To Visayans, their language is anything but just another regional vocabulary in the Philippines for expressing themselves. Visaya (or Bisaya) the language (of which there are several ethnolinguistic distinctions) is at the heart of the Visayan identity. It forms the strength of the Visayan people and their culture in all their uniqueness and diversity. On the global stage—even on the Philippine stage—however, Visaya has been comparatively less visible than the more standardized Tagalog whenever people refer to the Philippines.
So it was a very good thing when award-winning Filipino actor Cesar Montano decided in 2004 to produce the Visayan-language film “Panaghoy sa Suba” (in English “The Call of the River”). The movie, which Montano directs and stars in, was presented as an exposition of the Visayan language with both a Filipino and an international audience in mind. Montano’s venture paid off handsomely as “Panaghoy” received stalwart reviews nationally and around the world.

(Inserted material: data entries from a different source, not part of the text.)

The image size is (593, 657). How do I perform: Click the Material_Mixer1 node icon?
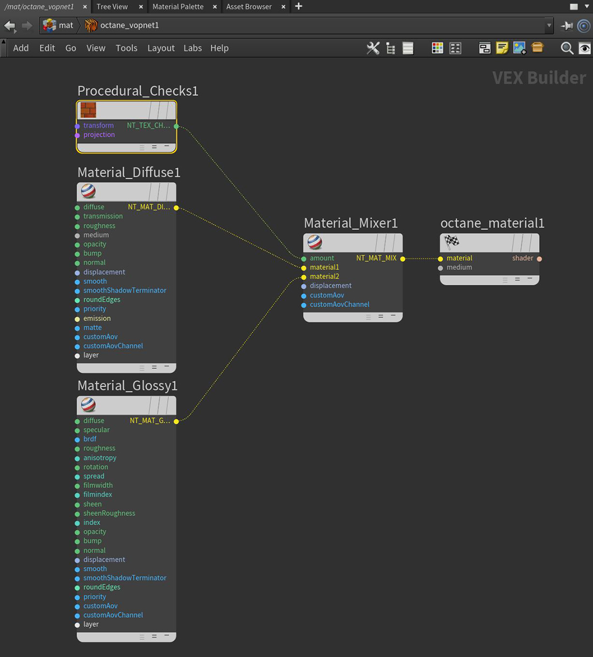point(315,243)
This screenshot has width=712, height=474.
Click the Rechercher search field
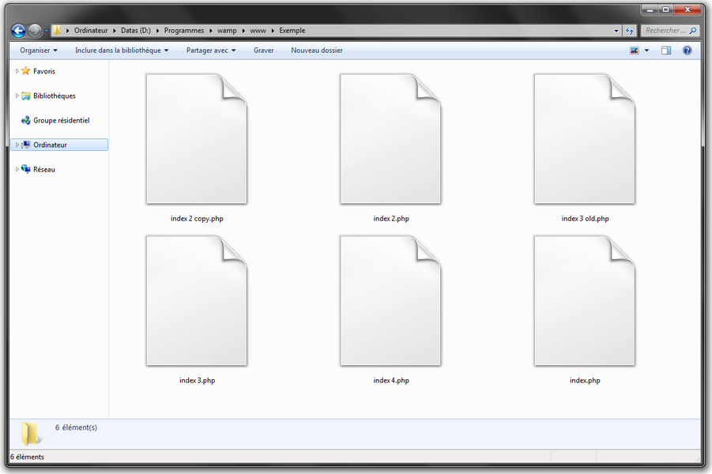[665, 31]
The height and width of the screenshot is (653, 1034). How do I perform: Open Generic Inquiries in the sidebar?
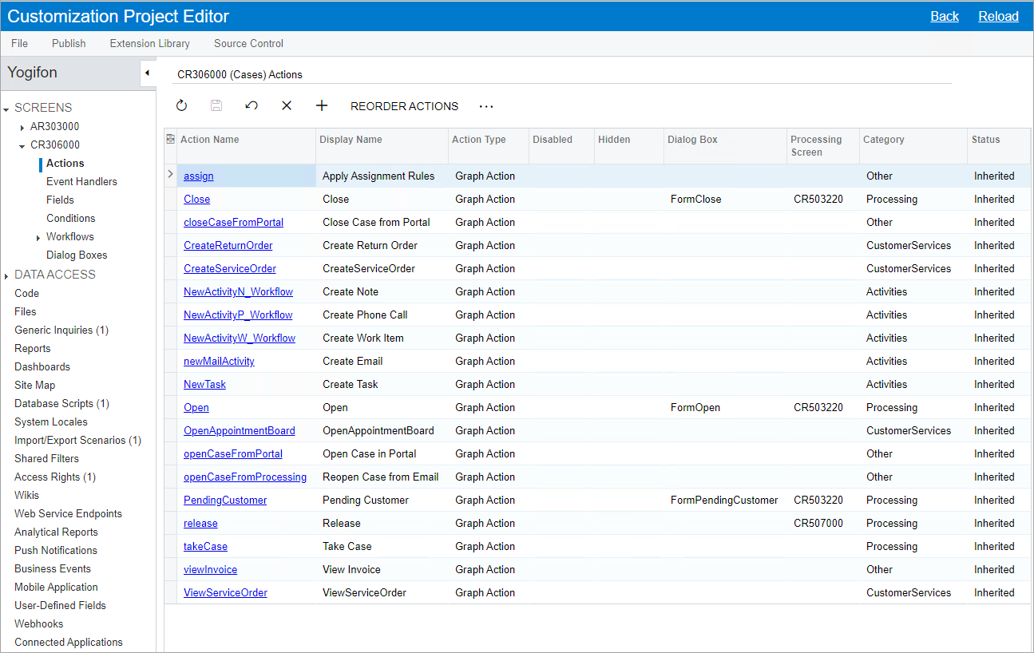(61, 330)

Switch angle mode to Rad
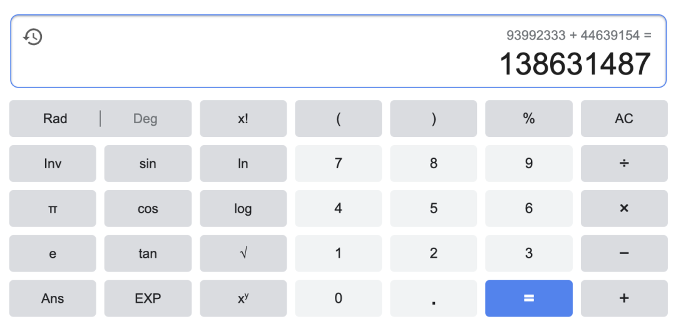tap(55, 118)
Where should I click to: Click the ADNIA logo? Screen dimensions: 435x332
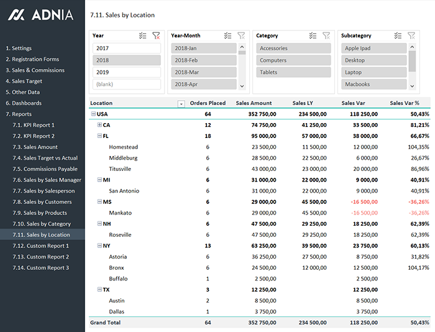pos(41,14)
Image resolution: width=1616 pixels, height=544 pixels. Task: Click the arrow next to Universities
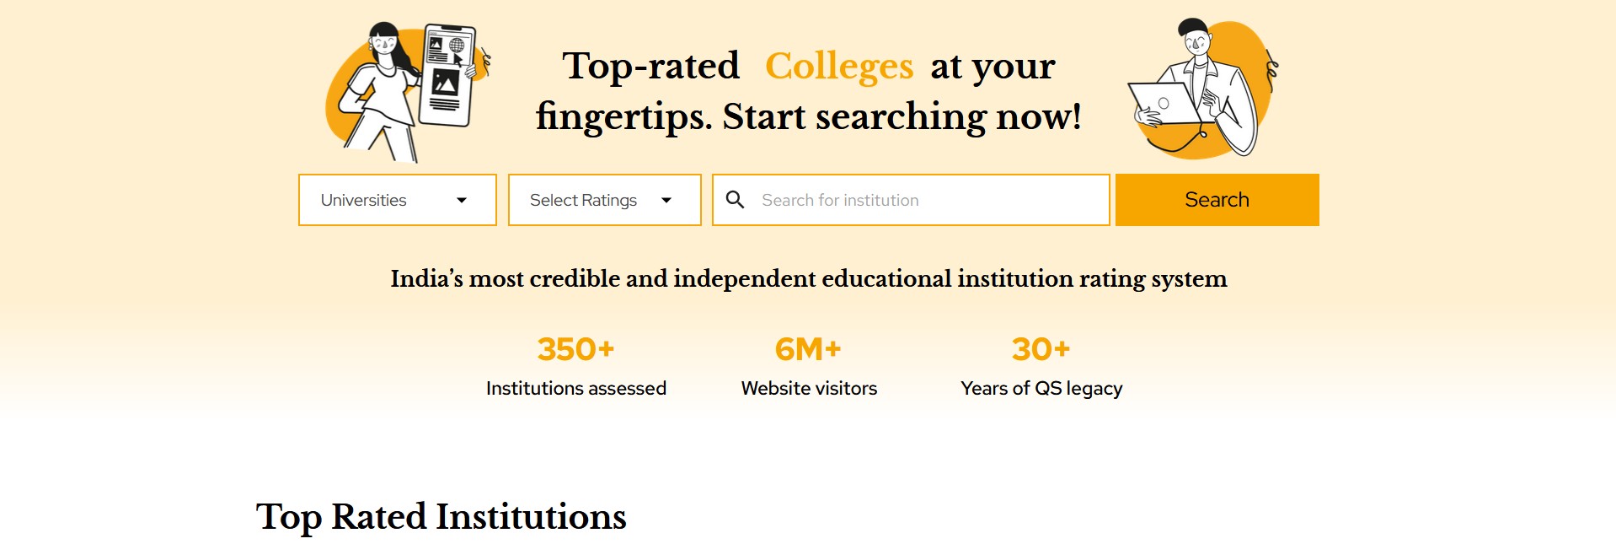pos(462,200)
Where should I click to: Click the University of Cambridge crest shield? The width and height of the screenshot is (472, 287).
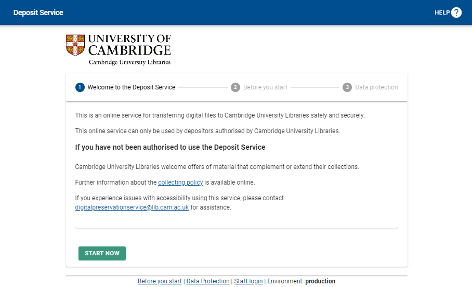(75, 45)
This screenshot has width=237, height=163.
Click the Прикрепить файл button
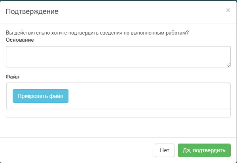[40, 96]
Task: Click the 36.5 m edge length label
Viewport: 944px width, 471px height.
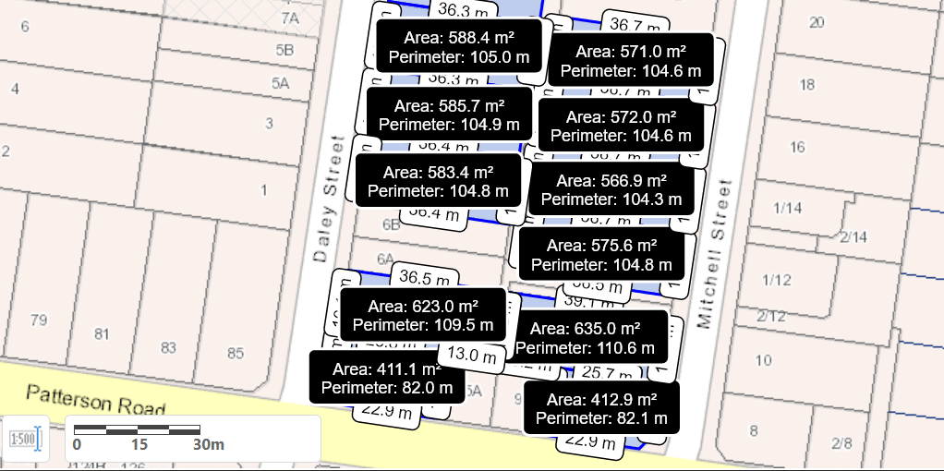Action: 424,277
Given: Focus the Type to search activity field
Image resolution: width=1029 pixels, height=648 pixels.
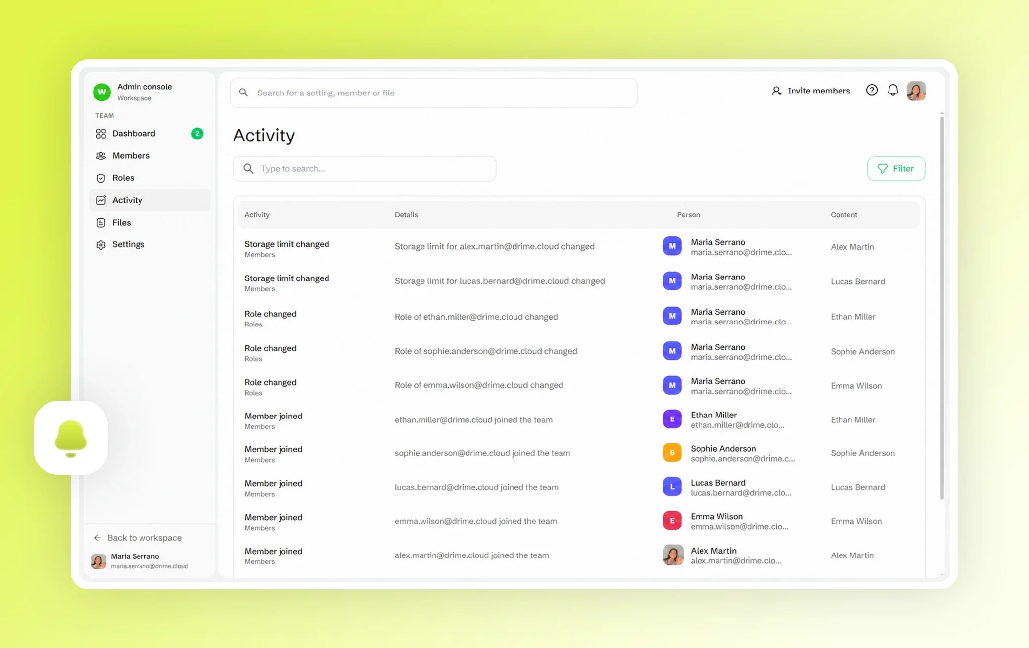Looking at the screenshot, I should [365, 169].
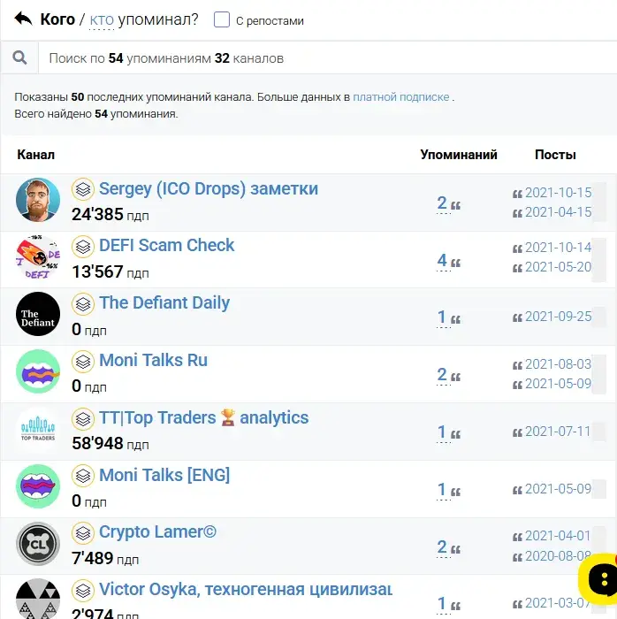Open Victor Osyka channel link

(x=246, y=590)
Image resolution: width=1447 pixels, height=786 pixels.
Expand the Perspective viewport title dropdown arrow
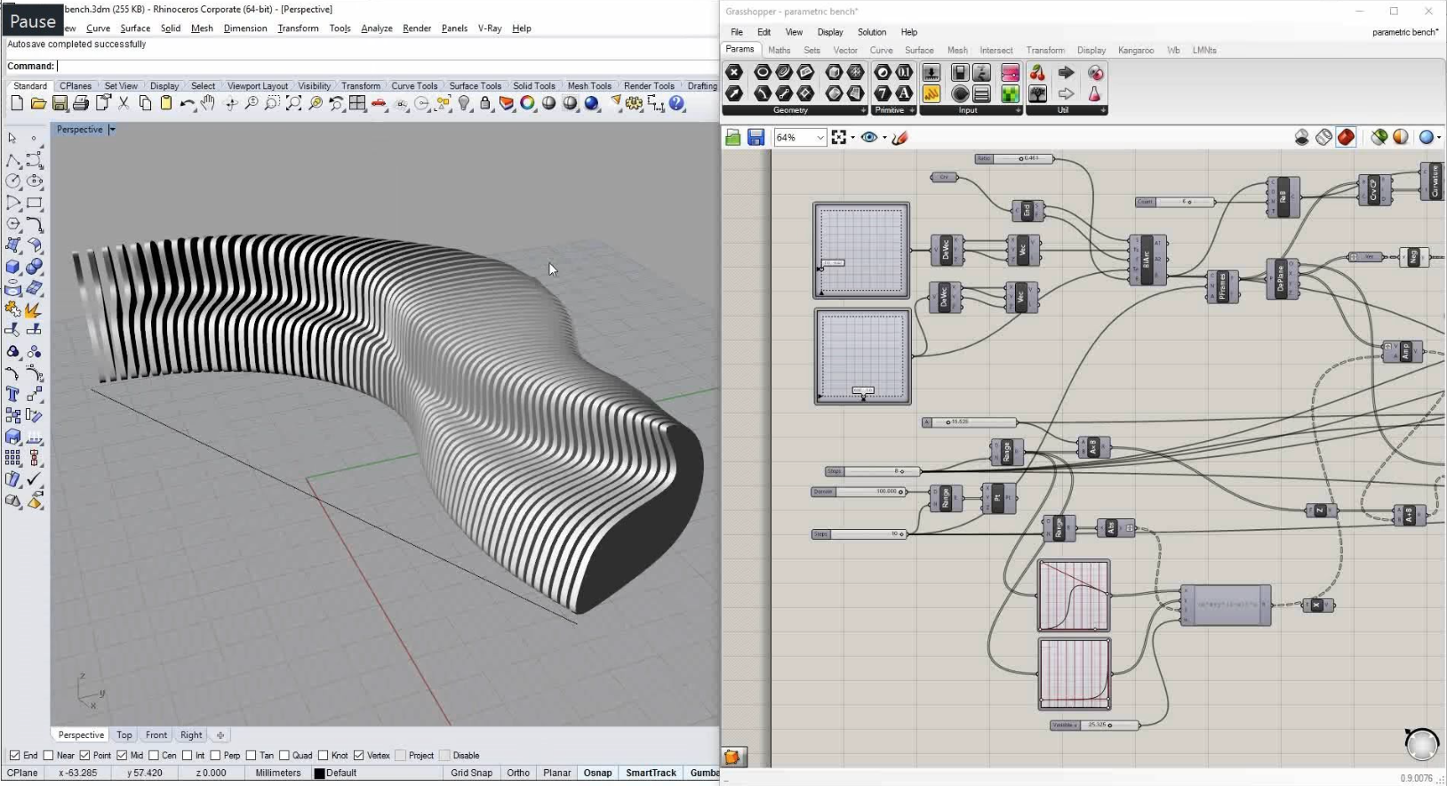point(112,130)
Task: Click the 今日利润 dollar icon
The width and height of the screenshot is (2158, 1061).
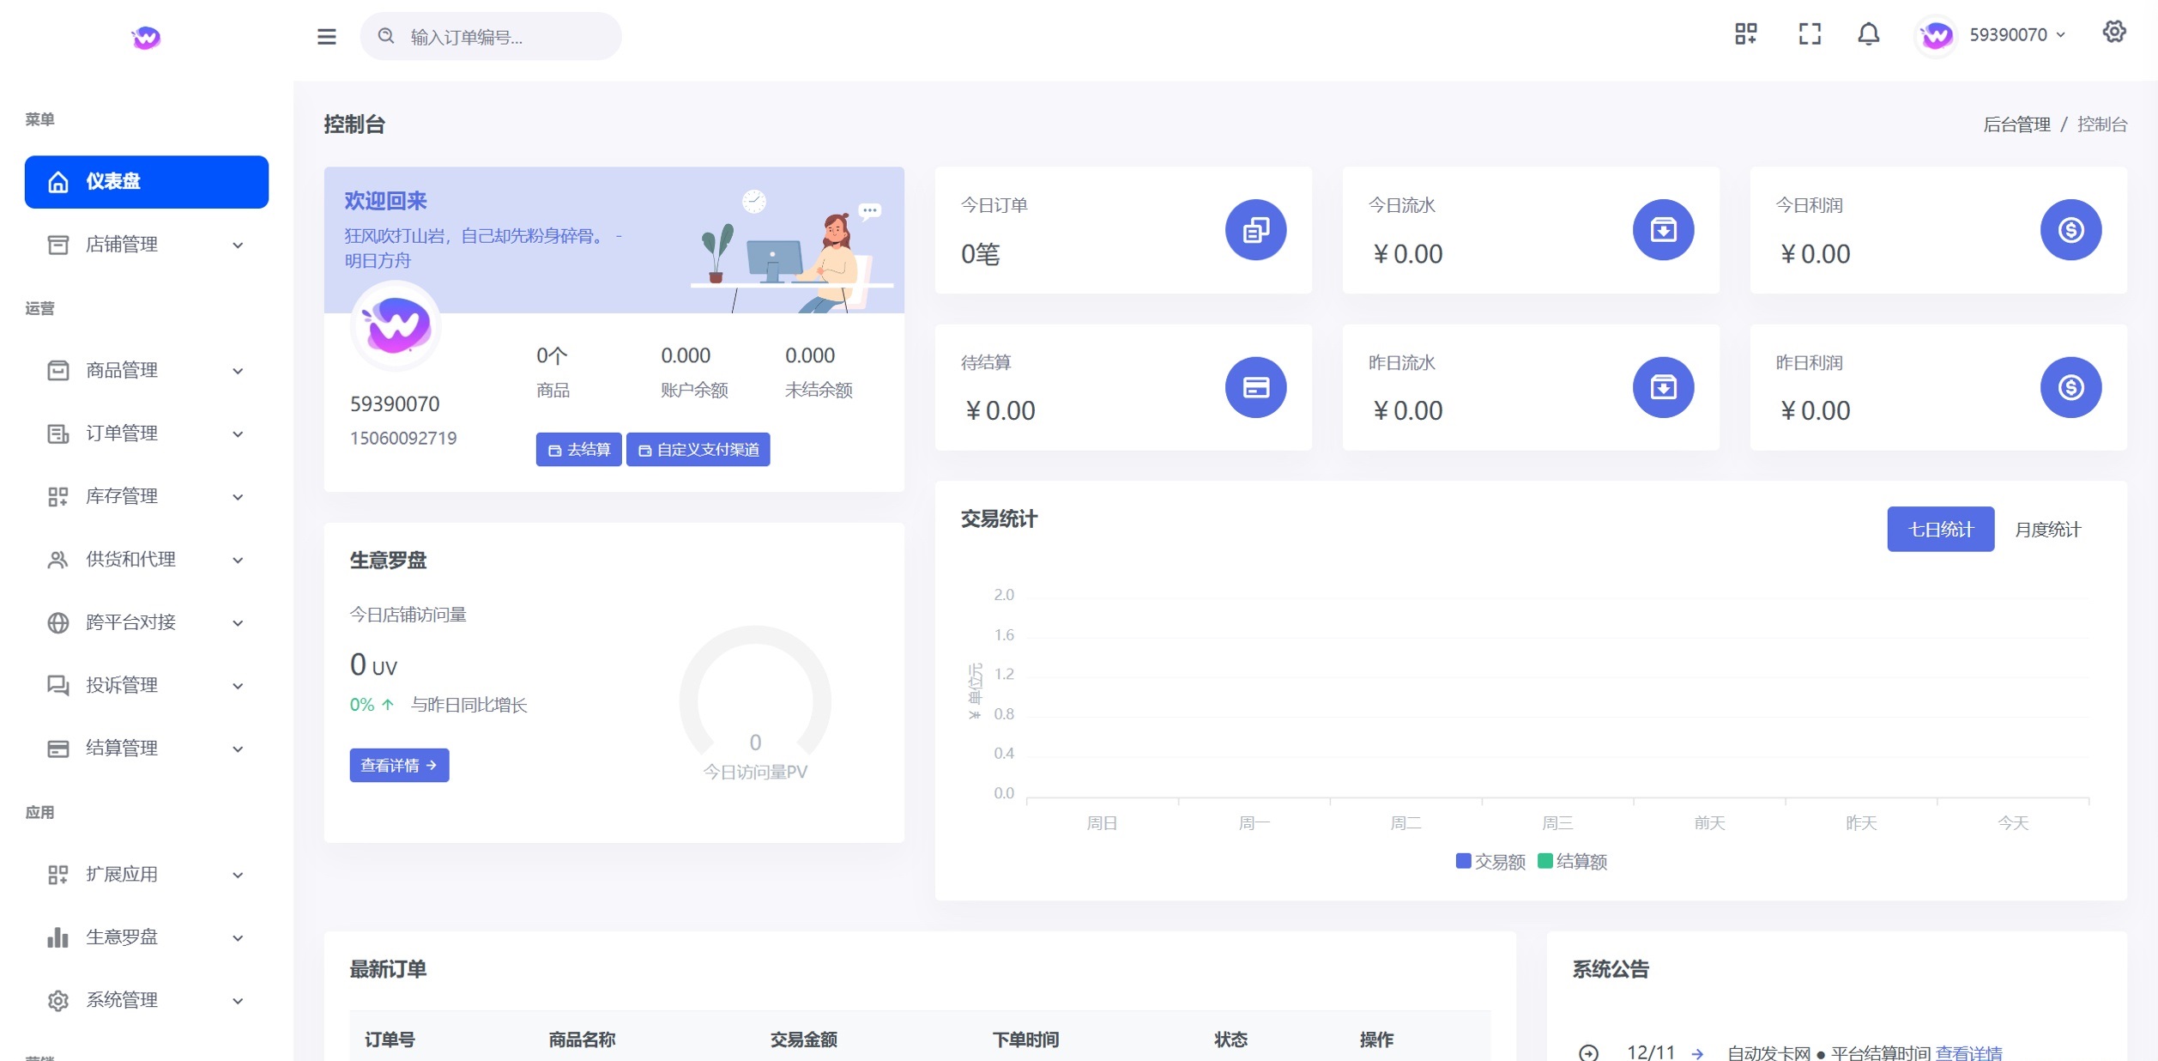Action: point(2070,230)
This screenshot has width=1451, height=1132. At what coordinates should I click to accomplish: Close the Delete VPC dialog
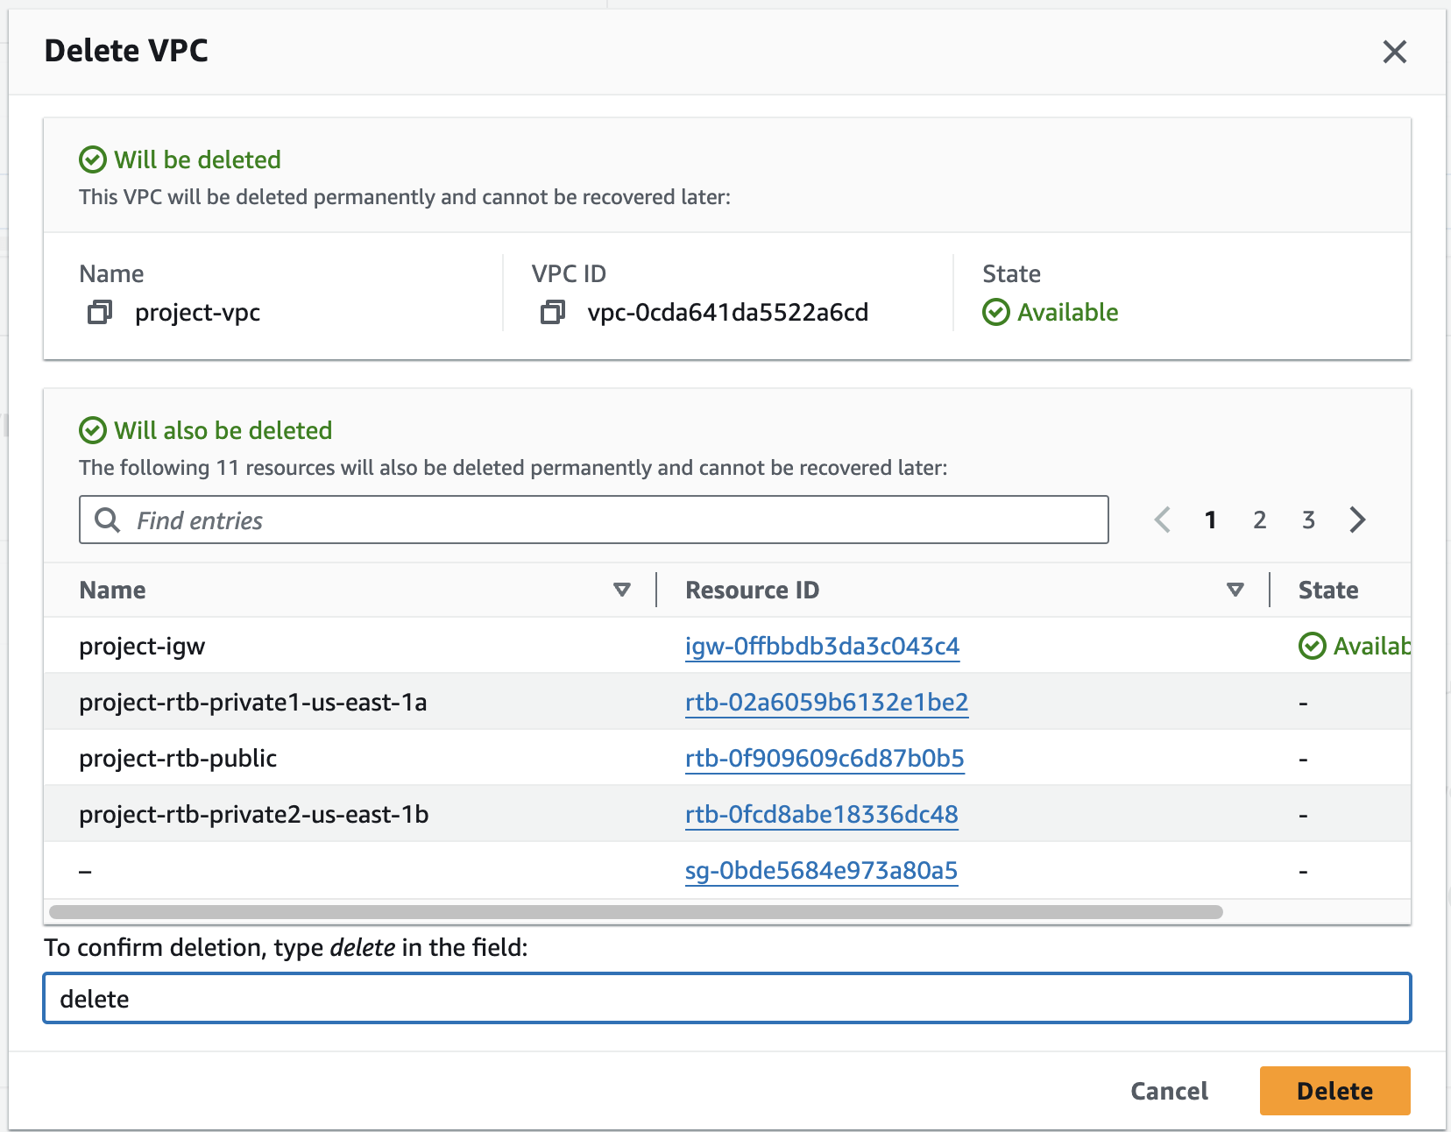1394,52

As specifically accommodating in being constitutive of an overarching Visayan theme, Montano’s World War Two-era film—set in the island of Bohol—encompasses more than just a regional setting. Ranging from American colonial arrogance to the Japanese occupation that befell the Philippines, Montano takes particular pains in “Panaghoy” to add a resonant patina of historical reality to his narrative.
As the countdown to war begins in the film, a widely-despised American businessman named John Smith (played by Phil Anthony) throws his colonial and racial weight around in supervising his Filipino laborers. He has nothing but contempt and condescension for the natives with the exception of Iset, a young, submissive female played by actress Juliana Palermo. To complicate matters for Palermo’s Maria Clara-type female character, the Japanese occupation produces another romantic admirer of hers, this time a loyal subject of the Japanese empire but a kindly Japanese officer (Jacky Woo). Both the American entrepreneur and the Japanese officer make marriage proposals to Iset, whose real love interest is Montano’s character, Duroy. To add further infatuation to “Panaghoy’s” love quadrangle is Duroy’s younger brother (Reivan Bulado). The brother does the noble thing by putting his feelings for Iset aside for his older brother.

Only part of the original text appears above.